Samarium-153-(4-[((bis (phosphonomethyl)) carbamoyl) methyl]-7,10-bis (carboxymethyl)-1,4,7,10-tetraazacyclododec-1-yl) acetic acid: A novel agent for bone pain palliation therapy.

AIM: Various phosphonate ligands labeled with β--emitting radionuclides have shown good efficacy for bone pain palliation. In this study, a new agent for bone pain palliation has been developed.

MATERIALS AND METHODS: Samarium-153-(4-[((bis(phosphonomethyl))carbamoyl)methyl]-7,10-bis (carboxymethyl)-1,4,7,10-tetraazacyclododec-1-yl) acetic acid (153Sm-BPAMD) complex was prepared using BPAMD ligand and samarium-153 chloride. The effect of various parameters on the labeling yield of 153Sm-BPAMD including ligand concentration, pH, temperature, and reaction time were studied. Production of 153Sm was performed at a research reactor using 152Sm (n, γ)153Sm nuclear reaction. The radiochemical purity of the radiolabeled complex was checked by instant thin layer chromatography. Stability studies of the complex in the final preparation and the presence of human serum were performed up to 48 h. Partition coefficient and hydroxyapatite (HA) binding of the complex were investigated and biodistribution studies using single photon emission computed tomography (SPECT) and scarification were performed after injection of the complex to wild-type mice.
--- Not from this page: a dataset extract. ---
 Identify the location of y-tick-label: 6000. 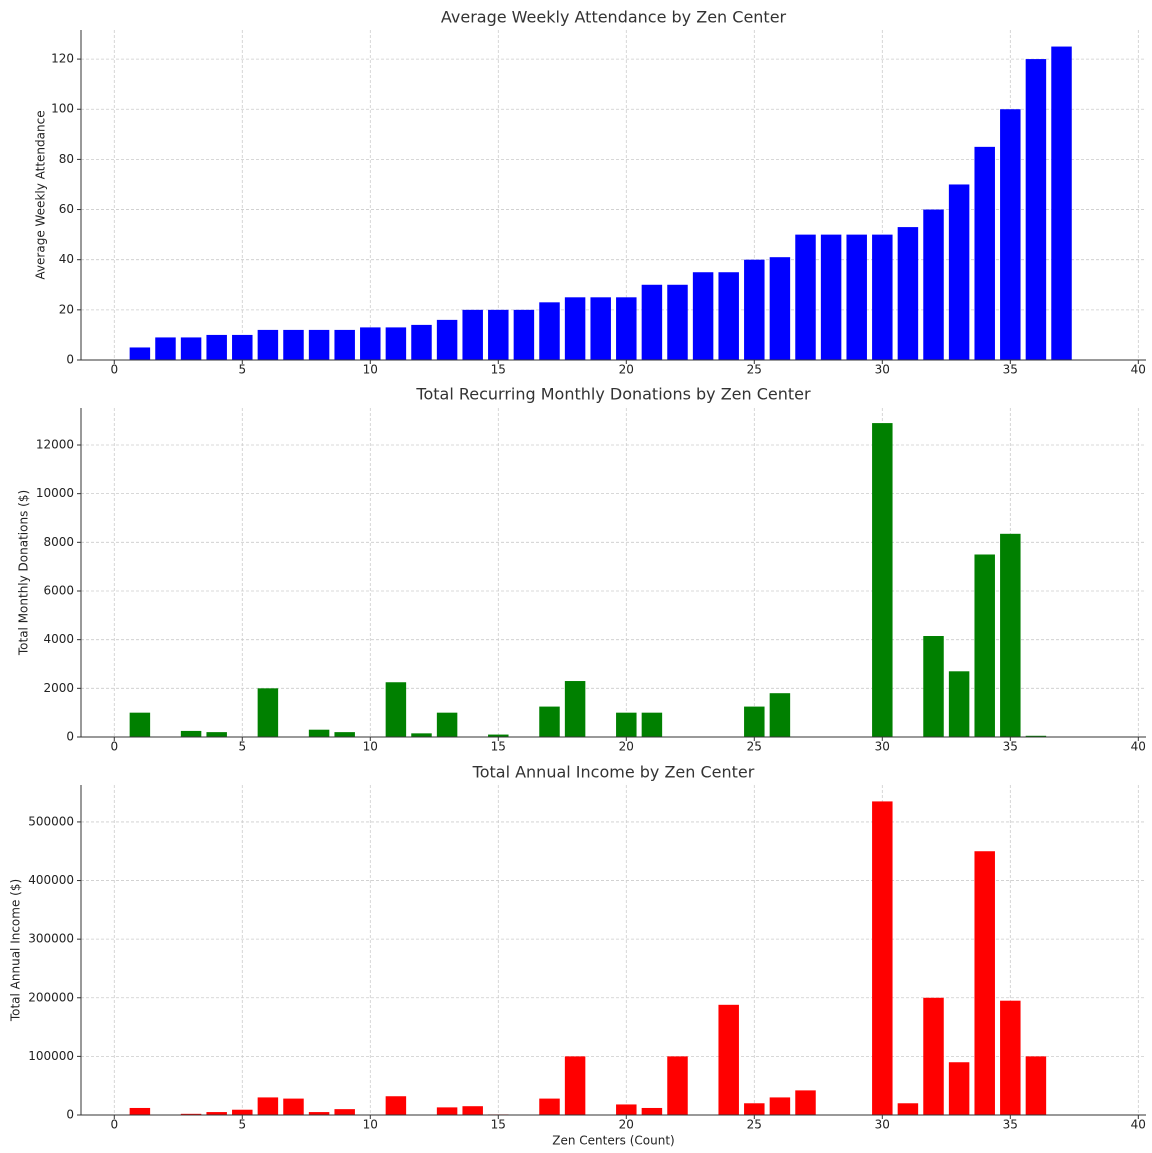
(58, 590).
RESULTS: 153Sm-BPAMD was prepared in a high radiochemical purity >98% and specific activity of 267 GBq/mmol at the optimal conditions. The complex demonstrated significant stability at the room temperature and in human serum at least for 48 h. HA binding assay demonstrated that at the amount of more than 5 mg, approximately, all radiolabeled complex was bind to HA. At the pH 7.4, log Po/w was - 1.86 ± 0.02. Both SPECT and scarification showed major accumulation of the labeled compound in the bone tissue.

CONCLUSIONS: The results show that 153Sm-BPAMD has interesting characteristics as an agent for bone pain palliation, however, further biological studies in other mammals are still needed.